Data for the task:

=======

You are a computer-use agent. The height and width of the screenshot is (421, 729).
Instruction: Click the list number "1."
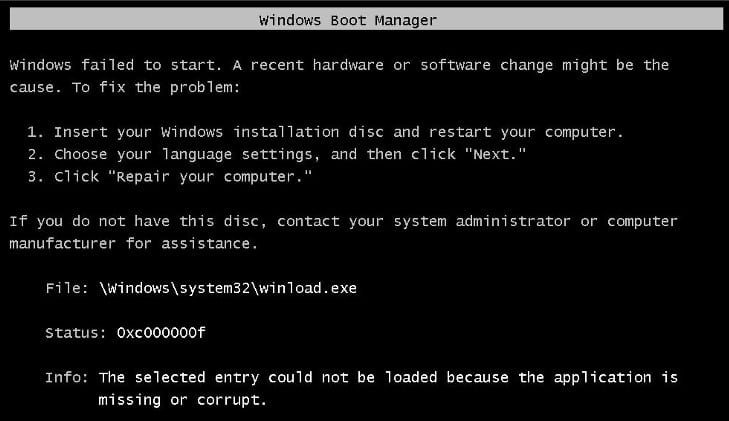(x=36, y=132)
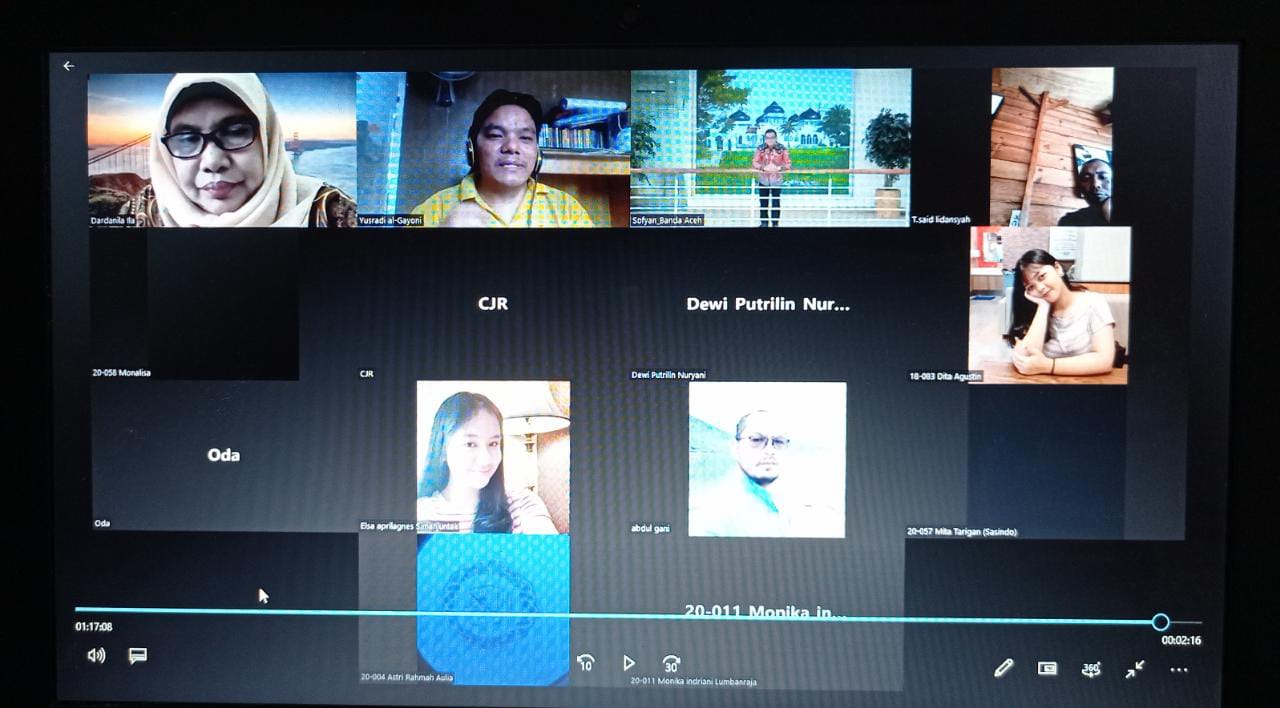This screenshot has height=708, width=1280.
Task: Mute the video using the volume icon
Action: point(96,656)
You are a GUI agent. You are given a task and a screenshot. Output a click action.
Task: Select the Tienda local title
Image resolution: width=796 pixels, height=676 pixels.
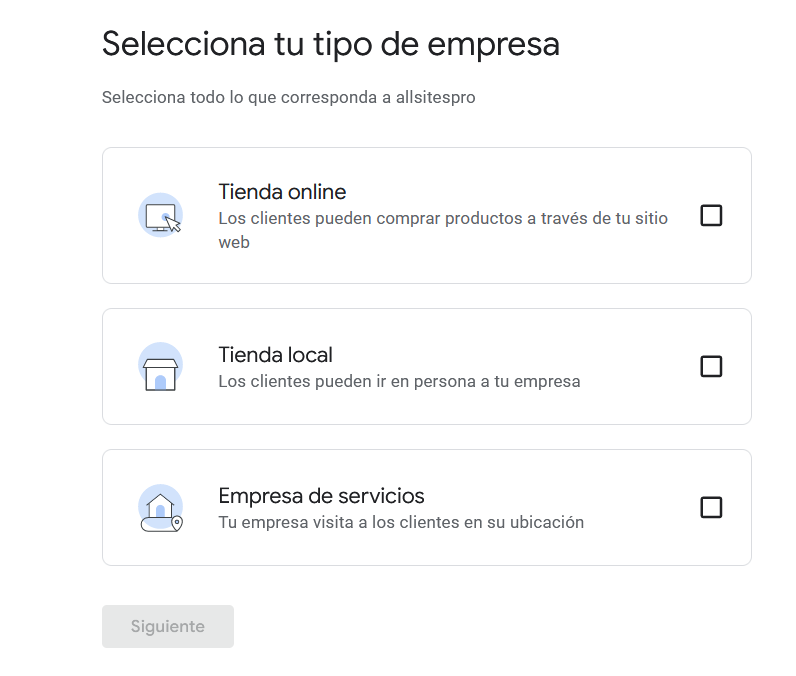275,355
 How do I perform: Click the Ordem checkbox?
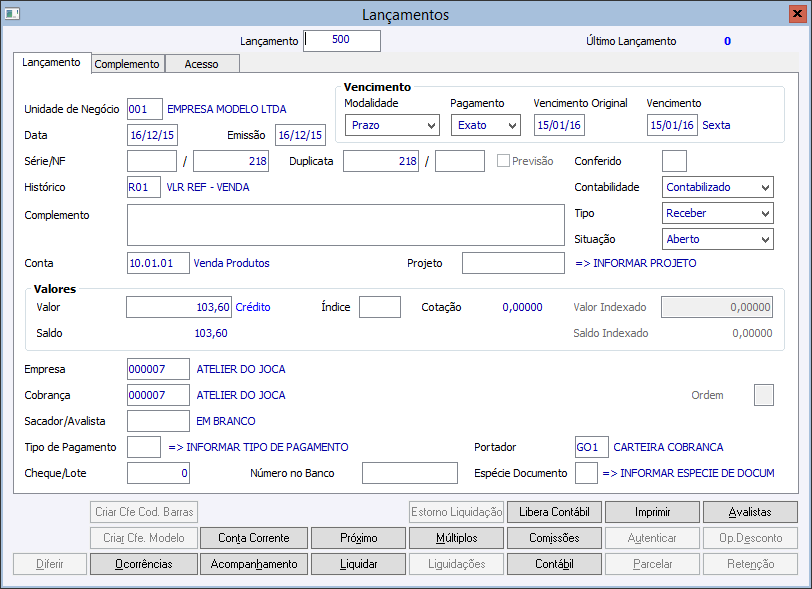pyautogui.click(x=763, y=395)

=======

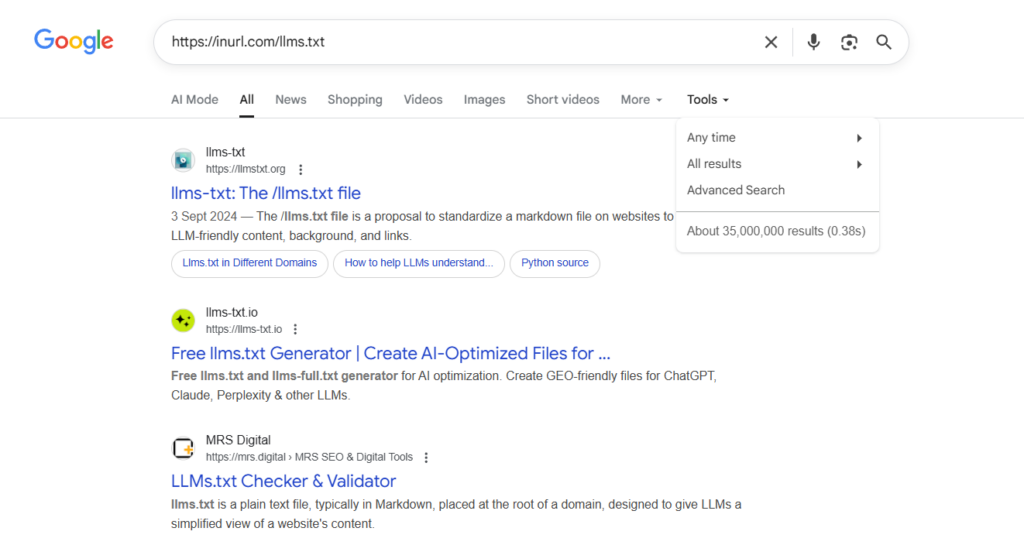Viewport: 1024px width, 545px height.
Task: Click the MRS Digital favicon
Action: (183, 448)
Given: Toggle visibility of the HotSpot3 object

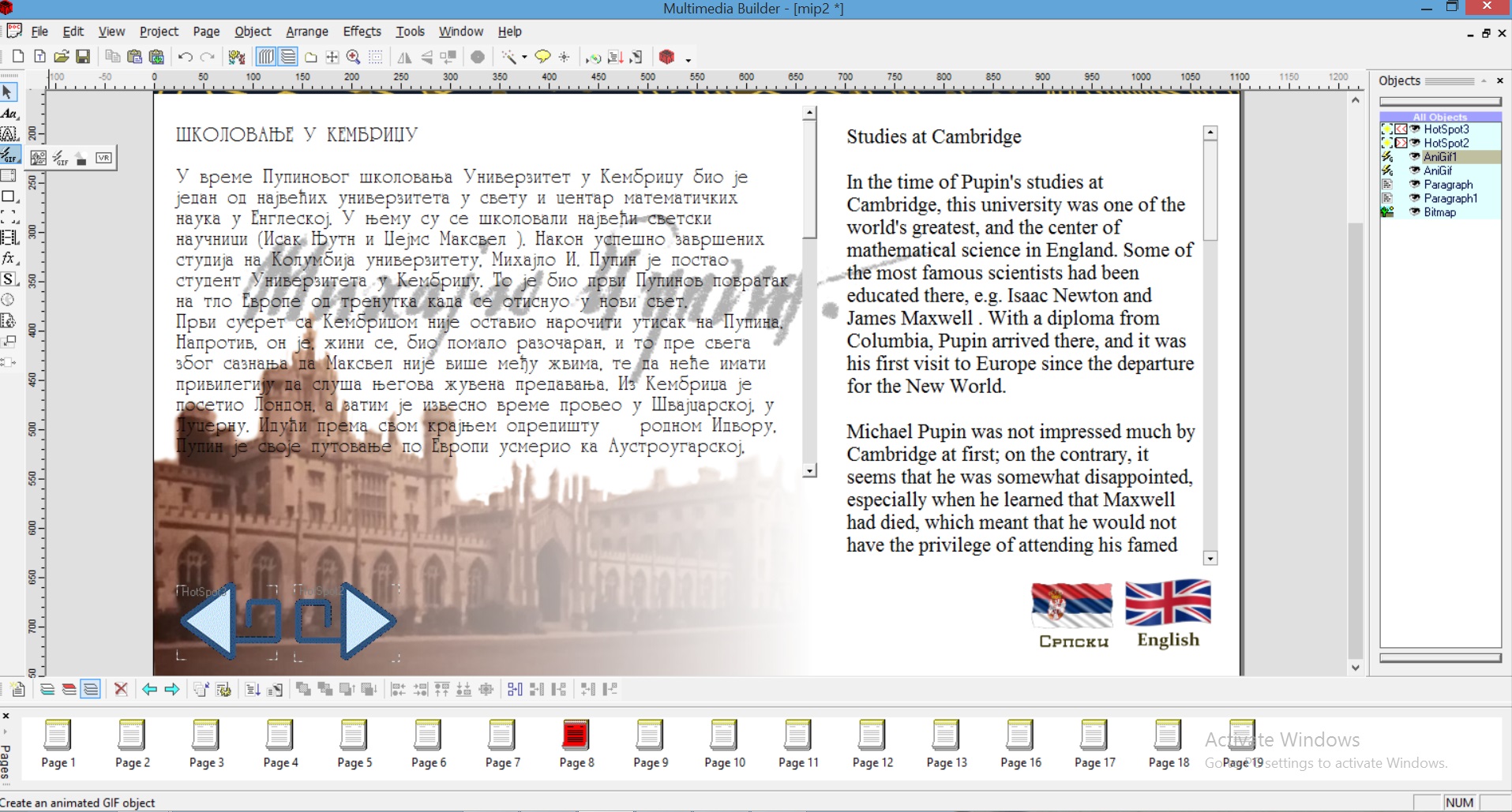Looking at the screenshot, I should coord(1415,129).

=======

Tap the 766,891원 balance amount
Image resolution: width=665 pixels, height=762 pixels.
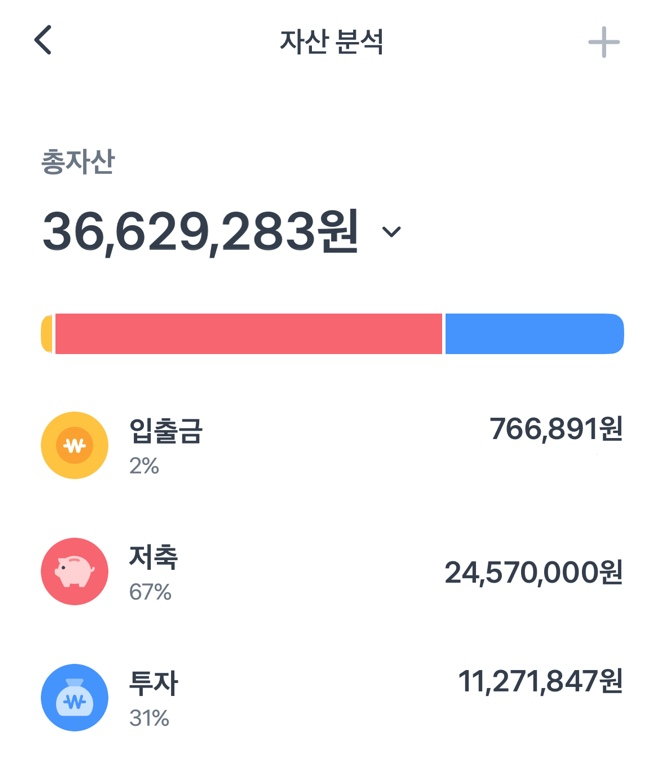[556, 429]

=======

Task instructions: What belongs in the answer is each line of the listing that contains the word "agent".

Response below:
You are a computer-use agent. The height and width of the screenshot is (421, 729).
You are a GUI agent. You are given a task and a screenshot. Output a click action.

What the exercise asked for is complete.